## What is required
State only the count of lines in the listing below that hold "computer".

Records supplied START

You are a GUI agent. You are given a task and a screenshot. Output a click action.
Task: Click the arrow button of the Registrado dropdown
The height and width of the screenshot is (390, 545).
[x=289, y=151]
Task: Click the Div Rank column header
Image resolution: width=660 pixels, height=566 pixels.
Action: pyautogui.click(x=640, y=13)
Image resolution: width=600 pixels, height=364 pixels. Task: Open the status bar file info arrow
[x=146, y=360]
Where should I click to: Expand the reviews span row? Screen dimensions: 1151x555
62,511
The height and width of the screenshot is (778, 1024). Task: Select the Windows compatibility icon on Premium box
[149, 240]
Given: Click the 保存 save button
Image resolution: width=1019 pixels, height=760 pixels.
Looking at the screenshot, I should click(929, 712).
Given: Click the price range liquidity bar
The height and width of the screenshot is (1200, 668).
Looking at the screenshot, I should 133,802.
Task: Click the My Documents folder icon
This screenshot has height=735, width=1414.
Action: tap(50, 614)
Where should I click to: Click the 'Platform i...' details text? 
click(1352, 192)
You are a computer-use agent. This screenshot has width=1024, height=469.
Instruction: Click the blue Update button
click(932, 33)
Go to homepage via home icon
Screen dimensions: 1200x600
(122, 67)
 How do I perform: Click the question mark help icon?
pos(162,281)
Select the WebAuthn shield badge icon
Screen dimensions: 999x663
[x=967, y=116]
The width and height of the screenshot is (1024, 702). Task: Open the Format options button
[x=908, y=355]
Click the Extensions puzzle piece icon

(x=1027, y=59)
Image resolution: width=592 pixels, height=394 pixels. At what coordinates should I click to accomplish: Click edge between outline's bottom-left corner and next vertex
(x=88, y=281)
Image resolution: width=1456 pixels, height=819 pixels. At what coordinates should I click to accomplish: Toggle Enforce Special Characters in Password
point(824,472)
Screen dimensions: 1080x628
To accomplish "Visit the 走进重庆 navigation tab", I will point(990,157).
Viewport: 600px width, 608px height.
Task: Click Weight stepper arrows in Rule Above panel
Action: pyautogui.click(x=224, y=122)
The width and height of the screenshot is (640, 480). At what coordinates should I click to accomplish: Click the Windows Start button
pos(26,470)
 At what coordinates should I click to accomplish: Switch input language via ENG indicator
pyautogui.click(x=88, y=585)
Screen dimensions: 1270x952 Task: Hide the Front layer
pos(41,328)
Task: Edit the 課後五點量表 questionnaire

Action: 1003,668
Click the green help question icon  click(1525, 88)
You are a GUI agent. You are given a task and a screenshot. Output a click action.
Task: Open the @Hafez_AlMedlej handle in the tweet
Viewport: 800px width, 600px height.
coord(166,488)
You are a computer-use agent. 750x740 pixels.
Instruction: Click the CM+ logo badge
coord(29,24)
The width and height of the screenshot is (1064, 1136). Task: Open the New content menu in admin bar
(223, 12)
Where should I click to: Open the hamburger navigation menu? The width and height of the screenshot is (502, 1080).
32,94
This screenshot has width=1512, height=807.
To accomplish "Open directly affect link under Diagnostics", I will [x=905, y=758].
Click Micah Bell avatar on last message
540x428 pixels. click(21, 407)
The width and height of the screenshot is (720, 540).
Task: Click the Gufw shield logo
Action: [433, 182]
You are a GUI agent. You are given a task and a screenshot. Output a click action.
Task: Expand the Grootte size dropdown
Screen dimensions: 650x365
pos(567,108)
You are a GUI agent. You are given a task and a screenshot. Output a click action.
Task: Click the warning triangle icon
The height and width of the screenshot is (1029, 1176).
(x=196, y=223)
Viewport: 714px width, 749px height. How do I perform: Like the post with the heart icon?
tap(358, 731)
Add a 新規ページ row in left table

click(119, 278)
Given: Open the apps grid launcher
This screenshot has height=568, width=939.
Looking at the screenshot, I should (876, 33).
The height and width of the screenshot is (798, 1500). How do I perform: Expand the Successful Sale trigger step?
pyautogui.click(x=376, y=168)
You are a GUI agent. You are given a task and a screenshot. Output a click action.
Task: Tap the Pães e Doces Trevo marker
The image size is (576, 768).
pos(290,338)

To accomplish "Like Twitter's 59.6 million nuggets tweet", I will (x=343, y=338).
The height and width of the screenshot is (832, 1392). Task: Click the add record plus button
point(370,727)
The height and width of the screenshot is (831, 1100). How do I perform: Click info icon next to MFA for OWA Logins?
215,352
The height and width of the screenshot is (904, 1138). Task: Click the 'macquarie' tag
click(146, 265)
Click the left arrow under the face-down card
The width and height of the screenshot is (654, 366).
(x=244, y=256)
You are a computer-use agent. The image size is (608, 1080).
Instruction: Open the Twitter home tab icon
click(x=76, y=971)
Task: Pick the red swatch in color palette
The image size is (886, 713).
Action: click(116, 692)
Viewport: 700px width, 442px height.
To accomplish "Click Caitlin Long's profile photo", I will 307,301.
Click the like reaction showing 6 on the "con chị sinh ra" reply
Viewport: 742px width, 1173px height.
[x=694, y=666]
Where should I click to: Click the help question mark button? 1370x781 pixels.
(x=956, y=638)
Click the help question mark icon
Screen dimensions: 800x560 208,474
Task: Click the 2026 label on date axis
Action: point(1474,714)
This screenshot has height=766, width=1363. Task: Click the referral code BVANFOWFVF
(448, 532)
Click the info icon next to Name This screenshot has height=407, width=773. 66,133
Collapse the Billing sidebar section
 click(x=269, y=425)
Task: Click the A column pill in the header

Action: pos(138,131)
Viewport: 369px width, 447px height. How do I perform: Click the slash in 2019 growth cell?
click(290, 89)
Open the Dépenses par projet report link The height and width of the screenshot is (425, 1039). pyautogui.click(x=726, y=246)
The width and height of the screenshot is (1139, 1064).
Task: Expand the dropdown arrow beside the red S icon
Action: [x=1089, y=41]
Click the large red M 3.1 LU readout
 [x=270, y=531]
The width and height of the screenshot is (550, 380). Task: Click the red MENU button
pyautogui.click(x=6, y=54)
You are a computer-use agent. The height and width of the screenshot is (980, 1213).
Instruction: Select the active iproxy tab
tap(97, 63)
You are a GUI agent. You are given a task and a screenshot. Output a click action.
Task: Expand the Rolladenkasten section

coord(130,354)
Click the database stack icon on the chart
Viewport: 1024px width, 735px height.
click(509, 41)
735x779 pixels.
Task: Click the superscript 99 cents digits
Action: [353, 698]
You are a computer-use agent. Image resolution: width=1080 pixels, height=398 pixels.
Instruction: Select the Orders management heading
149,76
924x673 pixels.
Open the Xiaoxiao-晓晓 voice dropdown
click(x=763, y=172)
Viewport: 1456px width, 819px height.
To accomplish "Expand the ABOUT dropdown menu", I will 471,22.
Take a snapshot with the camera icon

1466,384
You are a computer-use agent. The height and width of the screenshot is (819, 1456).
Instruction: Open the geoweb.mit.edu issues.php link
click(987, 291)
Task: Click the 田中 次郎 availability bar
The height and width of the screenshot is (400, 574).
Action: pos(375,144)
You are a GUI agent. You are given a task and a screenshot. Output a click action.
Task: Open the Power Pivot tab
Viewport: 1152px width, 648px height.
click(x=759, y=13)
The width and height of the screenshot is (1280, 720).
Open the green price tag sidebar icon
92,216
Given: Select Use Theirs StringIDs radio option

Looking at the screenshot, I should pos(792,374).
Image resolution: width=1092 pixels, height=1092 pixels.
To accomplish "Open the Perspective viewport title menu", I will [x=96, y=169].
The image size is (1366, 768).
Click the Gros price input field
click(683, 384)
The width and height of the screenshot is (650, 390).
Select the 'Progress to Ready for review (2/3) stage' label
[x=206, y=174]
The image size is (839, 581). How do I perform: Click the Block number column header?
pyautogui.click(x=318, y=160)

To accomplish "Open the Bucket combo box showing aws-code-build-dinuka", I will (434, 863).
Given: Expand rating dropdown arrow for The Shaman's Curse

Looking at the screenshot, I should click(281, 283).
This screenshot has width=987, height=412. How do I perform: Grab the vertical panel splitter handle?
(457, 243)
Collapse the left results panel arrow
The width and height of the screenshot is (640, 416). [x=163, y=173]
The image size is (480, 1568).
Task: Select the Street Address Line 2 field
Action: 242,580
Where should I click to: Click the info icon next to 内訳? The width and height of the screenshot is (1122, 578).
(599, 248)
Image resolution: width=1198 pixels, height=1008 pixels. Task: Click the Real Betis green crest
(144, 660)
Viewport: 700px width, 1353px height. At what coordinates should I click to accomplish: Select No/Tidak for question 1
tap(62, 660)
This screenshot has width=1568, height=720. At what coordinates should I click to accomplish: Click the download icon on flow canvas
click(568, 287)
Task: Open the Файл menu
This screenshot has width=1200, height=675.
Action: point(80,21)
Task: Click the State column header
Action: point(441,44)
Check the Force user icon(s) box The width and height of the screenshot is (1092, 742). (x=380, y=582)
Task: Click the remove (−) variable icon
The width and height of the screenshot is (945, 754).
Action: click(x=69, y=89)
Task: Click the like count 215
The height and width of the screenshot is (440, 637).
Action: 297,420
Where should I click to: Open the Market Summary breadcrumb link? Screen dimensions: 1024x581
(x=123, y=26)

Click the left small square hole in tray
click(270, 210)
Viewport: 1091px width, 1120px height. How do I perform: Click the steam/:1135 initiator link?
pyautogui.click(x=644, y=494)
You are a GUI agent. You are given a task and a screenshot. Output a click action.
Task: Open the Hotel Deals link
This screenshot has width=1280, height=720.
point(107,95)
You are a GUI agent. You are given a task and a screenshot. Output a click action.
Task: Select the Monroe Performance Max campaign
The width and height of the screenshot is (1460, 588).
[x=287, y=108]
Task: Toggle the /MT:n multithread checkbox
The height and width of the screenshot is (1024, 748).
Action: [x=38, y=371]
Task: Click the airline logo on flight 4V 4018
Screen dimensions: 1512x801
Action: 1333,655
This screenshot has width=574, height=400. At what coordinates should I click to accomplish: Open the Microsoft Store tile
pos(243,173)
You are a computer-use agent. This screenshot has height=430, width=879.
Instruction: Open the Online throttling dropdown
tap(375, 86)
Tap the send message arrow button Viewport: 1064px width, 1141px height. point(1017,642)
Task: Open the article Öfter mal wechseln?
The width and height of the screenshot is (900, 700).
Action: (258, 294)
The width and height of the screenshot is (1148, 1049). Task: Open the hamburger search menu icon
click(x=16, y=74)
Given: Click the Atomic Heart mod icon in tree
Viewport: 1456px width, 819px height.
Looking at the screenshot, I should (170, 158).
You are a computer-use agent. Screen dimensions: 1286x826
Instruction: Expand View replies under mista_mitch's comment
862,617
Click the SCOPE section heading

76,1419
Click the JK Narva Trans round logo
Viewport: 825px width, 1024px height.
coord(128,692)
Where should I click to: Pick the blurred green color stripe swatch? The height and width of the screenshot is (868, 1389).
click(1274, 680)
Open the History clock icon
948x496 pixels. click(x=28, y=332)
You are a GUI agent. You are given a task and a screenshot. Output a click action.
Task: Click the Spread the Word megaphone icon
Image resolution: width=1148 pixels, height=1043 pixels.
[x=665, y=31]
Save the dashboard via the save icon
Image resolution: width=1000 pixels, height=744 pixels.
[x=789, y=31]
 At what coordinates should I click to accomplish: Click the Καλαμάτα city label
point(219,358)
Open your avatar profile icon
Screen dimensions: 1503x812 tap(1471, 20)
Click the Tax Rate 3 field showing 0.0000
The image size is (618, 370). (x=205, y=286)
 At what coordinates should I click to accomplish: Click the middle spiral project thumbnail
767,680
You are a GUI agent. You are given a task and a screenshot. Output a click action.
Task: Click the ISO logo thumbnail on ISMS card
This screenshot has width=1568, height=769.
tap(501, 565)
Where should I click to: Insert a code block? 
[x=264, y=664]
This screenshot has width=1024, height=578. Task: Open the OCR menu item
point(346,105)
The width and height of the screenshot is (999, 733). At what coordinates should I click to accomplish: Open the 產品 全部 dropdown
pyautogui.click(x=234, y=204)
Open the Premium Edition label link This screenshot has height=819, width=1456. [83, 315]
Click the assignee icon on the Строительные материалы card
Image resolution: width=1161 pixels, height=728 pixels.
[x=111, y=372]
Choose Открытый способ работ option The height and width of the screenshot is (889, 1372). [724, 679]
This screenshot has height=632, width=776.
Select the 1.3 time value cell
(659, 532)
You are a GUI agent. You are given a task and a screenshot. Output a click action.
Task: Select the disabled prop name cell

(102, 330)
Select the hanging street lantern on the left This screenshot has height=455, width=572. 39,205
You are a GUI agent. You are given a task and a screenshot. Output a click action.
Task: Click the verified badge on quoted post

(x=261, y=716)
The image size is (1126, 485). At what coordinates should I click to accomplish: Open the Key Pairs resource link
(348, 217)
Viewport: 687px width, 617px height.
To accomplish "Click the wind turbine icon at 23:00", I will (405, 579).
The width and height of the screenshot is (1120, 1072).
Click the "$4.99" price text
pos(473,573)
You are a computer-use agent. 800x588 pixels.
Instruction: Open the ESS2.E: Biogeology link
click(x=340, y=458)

Records supplied END

## The completed task
9